## INSTRUCTIONS FOR THE TASK
Start the copy at the line containing "Click the checkmark" and run it through the last line of the records. Repeat each line exactly; omit pictures.

Records contained in a dataset
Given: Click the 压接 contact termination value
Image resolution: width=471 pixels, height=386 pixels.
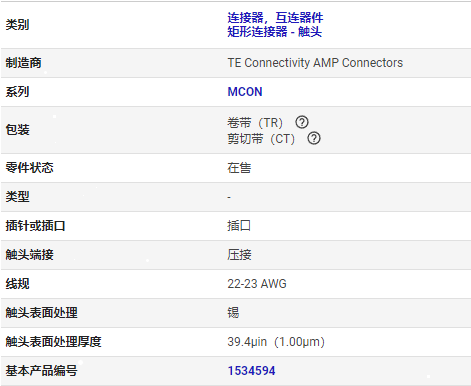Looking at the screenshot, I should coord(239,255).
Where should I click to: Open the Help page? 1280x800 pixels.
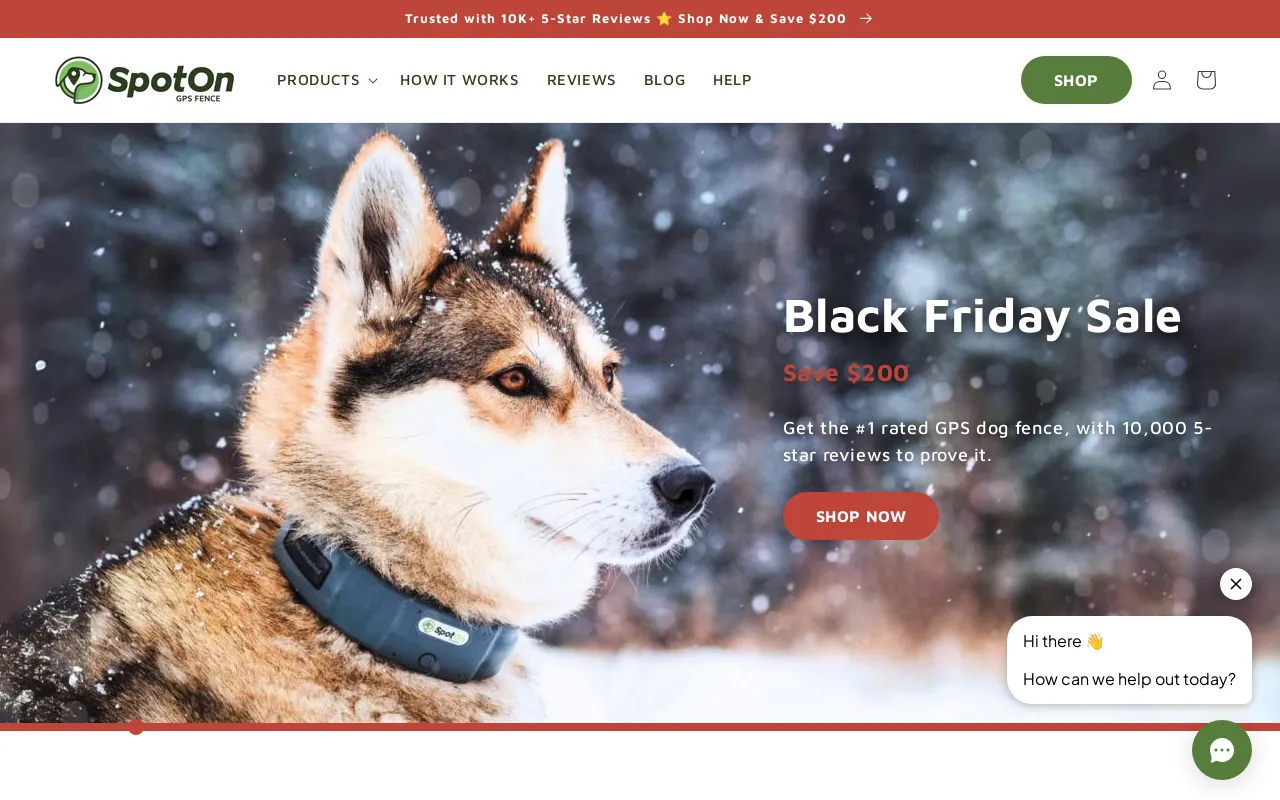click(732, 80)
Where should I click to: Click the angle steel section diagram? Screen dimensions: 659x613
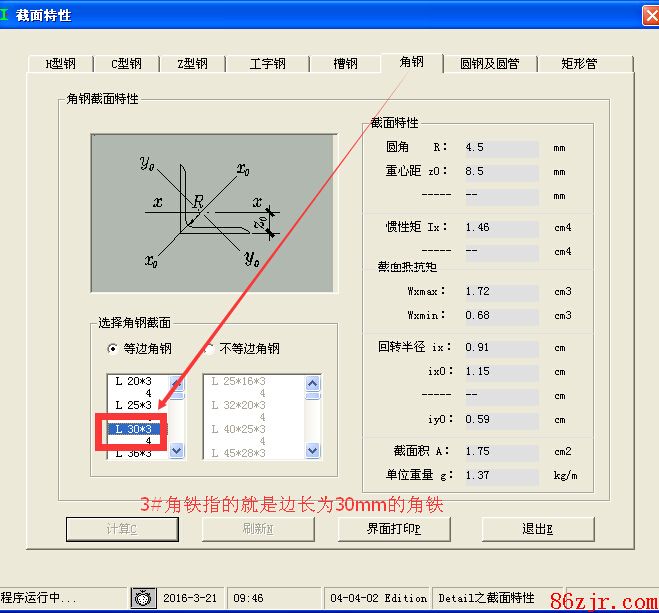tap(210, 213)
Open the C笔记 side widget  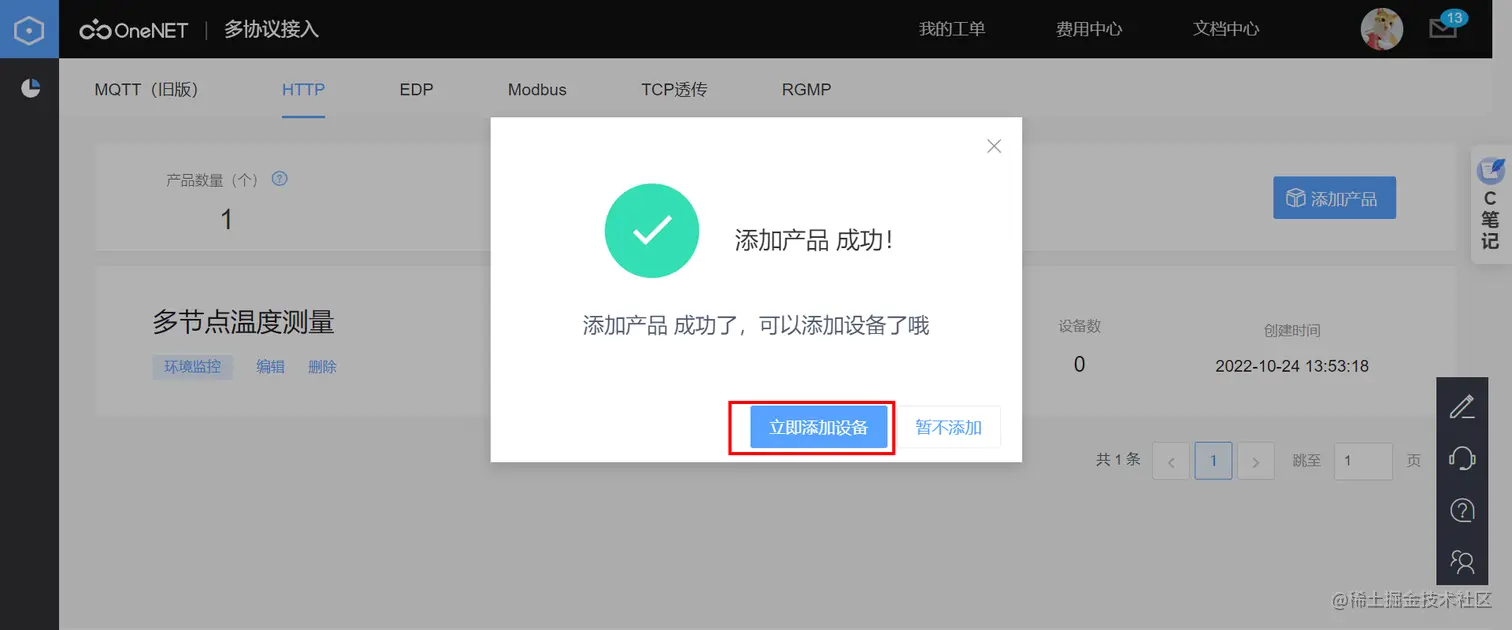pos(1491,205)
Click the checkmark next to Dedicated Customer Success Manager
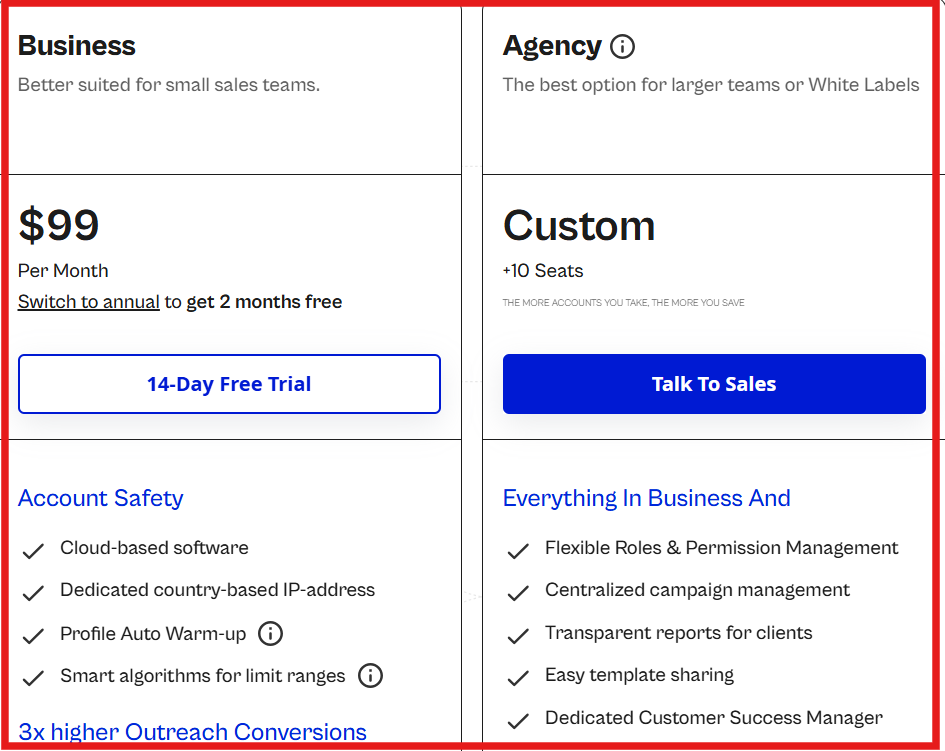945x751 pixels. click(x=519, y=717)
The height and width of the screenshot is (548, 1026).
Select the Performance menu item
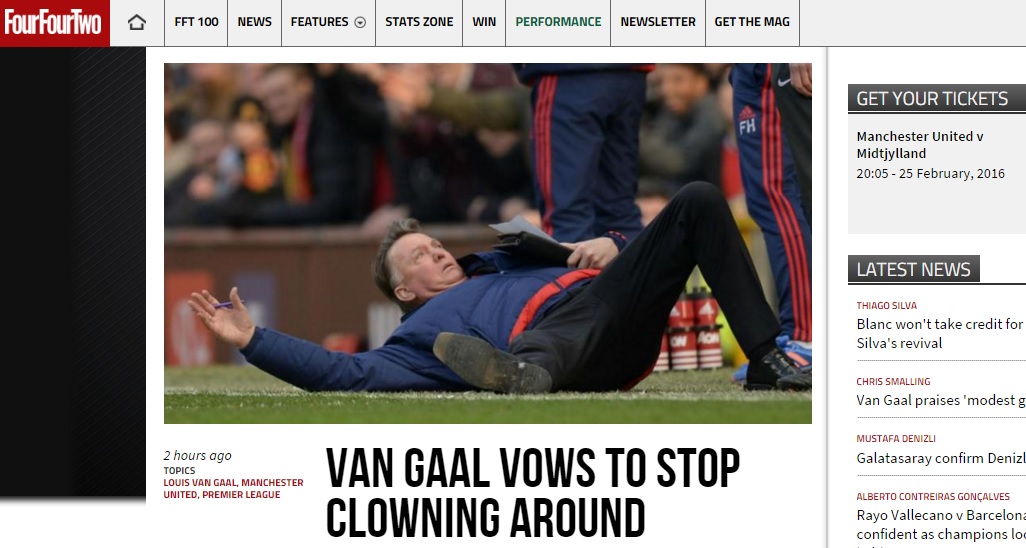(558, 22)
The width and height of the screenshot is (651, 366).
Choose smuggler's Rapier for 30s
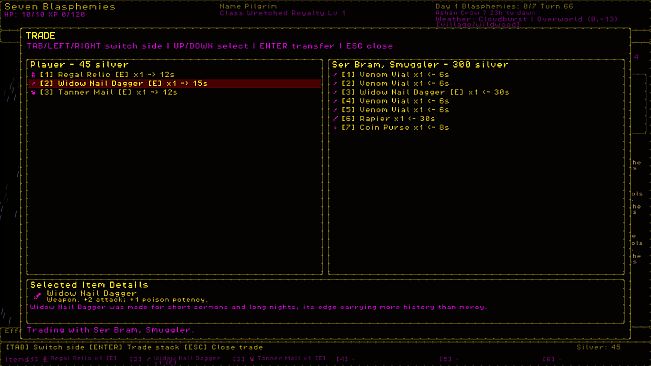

## ANSWER BELOW
Click the checkmark next to Dedicated Customer Success Manager
945x751 pixels. click(x=519, y=717)
The height and width of the screenshot is (548, 1026).
Select the Performance menu item
(558, 22)
The width and height of the screenshot is (651, 366).
Choose smuggler's Rapier for 30s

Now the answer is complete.